Data Structures for Range Sorted Consecutive Occurrence Queries

Waseem Akram, Takuya Mieno

公開日: 2024/11/18

Abstract

The string indexing problem is a fundamental computational problem with numerous applications, including information retrieval and bioinformatics. It aims to efficiently solve the pattern matching problem: given a text T of length n for preprocessing and a pattern P of length m as a query, the goal is to report all occurrences of P as substrings of T. Navarro and Thankachan [CPM 2015, Theor. Comput. Sci. 2016] introduced a variant of this problem called the gap-bounded consecutive occurrence query, which reports pairs of consecutive occurrences of P in T such that their gaps (i.e., the distances between them) lie within a query-specified range [g_1, g_2]. Recently, Bille et al. [FSTTCS 2020, Theor. Comput. Sci. 2022] proposed the top-k close consecutive occurrence query, which reports the k closest consecutive occurrences of P in T, sorted in non-decreasing order of distance. Both problems are optimally solved in query time with O(n \log n)-space data structures.
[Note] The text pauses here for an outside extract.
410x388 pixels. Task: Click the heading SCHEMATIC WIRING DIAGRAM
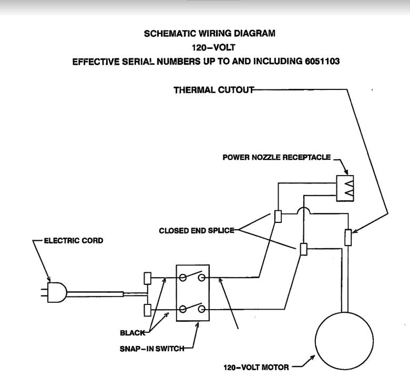[x=209, y=34]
In this paper, we generalize these problems to the range query model, which focuses only on occurrences of P in a specified substring T[a.. b] of T. Our contributions are as follows: (1) We propose an O(n \log^2 n)-space data structure that answers the range top-k consecutive occurrence query in O(m + \log\log n + k) time and can be built in O(n \log^3 n) time; and (2) We propose an O(n \log^{2+\epsilon} n)-space data structure that answers the range gap-bounded consecutive occurrence query in O(m + \log\log n + output) time and can be constructed in O(n \log^{5/2}n) time, where \epsilon is a positive constant and output denotes the number of outputs. As by-products, we present algorithms for geometric problems involving weighted horizontal segments in a 2D plane, which are of independent interest. Furthermore, we observe that consecutive occurrences are related to closed substrings of a string.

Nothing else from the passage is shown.